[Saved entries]
•••••

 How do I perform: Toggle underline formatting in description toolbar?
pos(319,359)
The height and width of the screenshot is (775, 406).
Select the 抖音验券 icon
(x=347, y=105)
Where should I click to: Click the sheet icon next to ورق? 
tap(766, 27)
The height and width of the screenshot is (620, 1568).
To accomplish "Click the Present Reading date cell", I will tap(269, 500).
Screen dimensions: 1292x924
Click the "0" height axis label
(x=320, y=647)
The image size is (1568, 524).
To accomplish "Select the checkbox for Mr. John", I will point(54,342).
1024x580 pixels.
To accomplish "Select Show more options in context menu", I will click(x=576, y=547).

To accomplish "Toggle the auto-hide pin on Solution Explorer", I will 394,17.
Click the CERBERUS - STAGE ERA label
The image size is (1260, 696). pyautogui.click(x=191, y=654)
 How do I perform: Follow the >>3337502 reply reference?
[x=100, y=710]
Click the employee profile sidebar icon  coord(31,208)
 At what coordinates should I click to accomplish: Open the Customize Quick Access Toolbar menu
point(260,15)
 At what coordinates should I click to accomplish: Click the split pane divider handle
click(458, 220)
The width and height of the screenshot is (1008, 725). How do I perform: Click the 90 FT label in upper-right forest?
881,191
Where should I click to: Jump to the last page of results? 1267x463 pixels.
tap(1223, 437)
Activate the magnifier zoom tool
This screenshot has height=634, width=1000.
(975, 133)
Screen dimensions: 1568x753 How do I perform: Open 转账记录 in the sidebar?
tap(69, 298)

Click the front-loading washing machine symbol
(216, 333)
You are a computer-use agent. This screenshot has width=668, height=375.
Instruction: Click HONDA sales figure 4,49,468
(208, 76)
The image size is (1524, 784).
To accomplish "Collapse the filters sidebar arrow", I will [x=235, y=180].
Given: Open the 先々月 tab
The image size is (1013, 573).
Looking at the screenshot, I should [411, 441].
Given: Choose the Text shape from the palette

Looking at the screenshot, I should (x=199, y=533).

•••••

◆ EXERCISE PROMPT
All the data must be duplicated exactly, with nothing added or removed.

◆ RESULT BELOW
 How do I perform: Toggle underline formatting in description toolbar?
pos(319,359)
The height and width of the screenshot is (775, 406).
Select the 抖音验券 icon
(x=347, y=105)
Where should I click to: Click the sheet icon next to ورق? 
tap(766, 27)
The height and width of the screenshot is (620, 1568).
To accomplish "Click the Present Reading date cell", I will tap(269, 500).
Screen dimensions: 1292x924
Click the "0" height axis label
(x=320, y=647)
The image size is (1568, 524).
To accomplish "Select the checkbox for Mr. John", I will point(54,342).
1024x580 pixels.
To accomplish "Select Show more options in context menu", I will click(x=576, y=547).

To accomplish "Toggle the auto-hide pin on Solution Explorer", I will 394,17.
Click the CERBERUS - STAGE ERA label
The image size is (1260, 696). pyautogui.click(x=191, y=654)
 How do I perform: Follow the >>3337502 reply reference?
[x=100, y=710]
Click the employee profile sidebar icon  coord(31,208)
 At what coordinates should I click to accomplish: Open the Customize Quick Access Toolbar menu
point(260,15)
 At what coordinates should I click to accomplish: Click the split pane divider handle
click(458, 220)
The width and height of the screenshot is (1008, 725). How do I perform: Click the 90 FT label in upper-right forest?
881,191
Where should I click to: Jump to the last page of results? 1267x463 pixels.
tap(1223, 437)
Activate the magnifier zoom tool
This screenshot has height=634, width=1000.
(975, 133)
Screen dimensions: 1568x753 How do I perform: Open 转账记录 in the sidebar?
tap(69, 298)

Click the front-loading washing machine symbol
(216, 333)
You are a computer-use agent. This screenshot has width=668, height=375.
Instruction: Click HONDA sales figure 4,49,468
(208, 76)
The image size is (1524, 784).
To accomplish "Collapse the filters sidebar arrow", I will [x=235, y=180].
Given: Open the 先々月 tab
The image size is (1013, 573).
Looking at the screenshot, I should [411, 441].
Given: Choose the Text shape from the palette

Looking at the screenshot, I should (x=199, y=533).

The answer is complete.